What is Mutual Aid Music? On this release, it is performed by the Battle Pieces quartet, people known for pushing the boundaries of improvisation in music but with strong interpretive capability, plus Russell Greenberg on vibraphone and percussion, Joshua Modney on violin, Mariel Roberts on cello, and Cory Smythe on piano, people known for pushing the boundaries of composition interpretation in music but with strong improvisational capability. The nuts and bolts of notation and process are best described in the liners. But each person receives their individualized Battle Piece, or a framework score, along with additional materials concerning dynamics, timbre, concepts, and other aspects of sound; it’s my understanding that these are conveyed according to the comfort of the individual and the capability of the composer, in traditional notation, text, images, and/or other preferences. Each concerto consists of a Battle Piece, with one person asked to freely improvise their contribution, and the others given the choice to improvise or choose among the additional materials to build upon the framework. Every step of the way, from germ through the moment-to-moments of performance, asks the people to communicate mutually and always requires a choice in consideration of their own needs and wants and those of the ensemble community. It might remain unclear how this structure is much different than other music along the spectrum of through-composition and improvisation or indeterminacy, or how it challenges individuals and the ensemble towards new music but, returning to the primacy of the people making this music, I suspect the ensemble culture and a complicated collective communication outside and through this open musical structure encourage the subversion of traditional models.
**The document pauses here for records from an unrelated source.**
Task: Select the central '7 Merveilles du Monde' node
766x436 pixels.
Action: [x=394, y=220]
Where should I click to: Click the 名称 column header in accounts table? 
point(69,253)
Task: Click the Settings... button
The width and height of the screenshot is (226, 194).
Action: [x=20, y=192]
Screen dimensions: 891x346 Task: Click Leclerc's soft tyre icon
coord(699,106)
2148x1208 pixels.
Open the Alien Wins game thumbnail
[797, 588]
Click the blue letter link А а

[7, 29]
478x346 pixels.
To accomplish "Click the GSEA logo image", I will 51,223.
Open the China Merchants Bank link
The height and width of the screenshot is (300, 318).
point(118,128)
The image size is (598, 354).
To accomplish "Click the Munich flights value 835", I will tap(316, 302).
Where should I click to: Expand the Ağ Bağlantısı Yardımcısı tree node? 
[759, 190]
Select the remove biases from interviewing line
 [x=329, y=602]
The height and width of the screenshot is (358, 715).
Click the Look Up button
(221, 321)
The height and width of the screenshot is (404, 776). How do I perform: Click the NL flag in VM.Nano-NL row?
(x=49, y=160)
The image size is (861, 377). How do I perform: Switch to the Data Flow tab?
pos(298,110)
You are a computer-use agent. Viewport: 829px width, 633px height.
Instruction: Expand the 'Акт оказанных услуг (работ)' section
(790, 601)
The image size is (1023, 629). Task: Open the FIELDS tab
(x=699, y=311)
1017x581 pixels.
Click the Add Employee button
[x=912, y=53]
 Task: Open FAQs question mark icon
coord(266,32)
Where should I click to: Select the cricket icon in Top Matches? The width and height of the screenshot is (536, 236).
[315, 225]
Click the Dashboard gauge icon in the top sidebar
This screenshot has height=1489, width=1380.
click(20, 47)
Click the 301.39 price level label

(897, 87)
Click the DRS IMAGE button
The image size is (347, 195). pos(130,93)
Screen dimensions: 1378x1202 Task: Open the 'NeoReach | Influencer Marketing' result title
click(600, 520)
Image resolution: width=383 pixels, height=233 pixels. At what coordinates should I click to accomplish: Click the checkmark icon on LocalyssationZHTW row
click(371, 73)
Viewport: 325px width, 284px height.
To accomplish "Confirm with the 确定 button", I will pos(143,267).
Why is Mutual Aid Music? The aforementioned history discusses the intention behind the model, with the assumption that something new and something complex, generously interpreted, is desirable, choosing a solution that tries to avoid tired paths of genre or music theory and build upon the already complex people making the music and their nuanced social interactions. Wooley is quick to point out that the approach isn’t necessarily new, referencing some music of Lester St. Louis and Christian Wolff & Ryoko Akama in “Social or Mutual Aid Music.” Practically, how might this make something new? Using composition or other methods to subvert the personal performance idioms that form in free improvisation is an old issue. While indeterminate events create unique outcomes, the uniqueness of the performer’s language is often muffled if not silenced in favor of the composer’s conditions. Through mutual decisions outside and through the music, Mutual Aid Music strives to equilibrate the power balance between the will of the performer and the will of the composer, as well as the needs and wants of the individual and of the ensemble. It offers comfort in real community and the value that instills in others and the self. So too does the individualized conveyance methods for the sound material. And that’s the difference. Whereas Ornette Coleman suggested using unfamiliar instruments to create pure improvisations or new sounds, and whereas Company dropped classical performers and folk musicians into foreign improvisation environments for something new, Mutual Aid Music offers every comfort capable so musicians can focus all of their energies on the taxing task of actually listening to and engaging with the sounding ensemble community. Not soloing their style, not automatically aping the page, engaging. Rather than agitating people to see what will happen, it tries to provide ideal conditions to grow and develop together, to take risks together.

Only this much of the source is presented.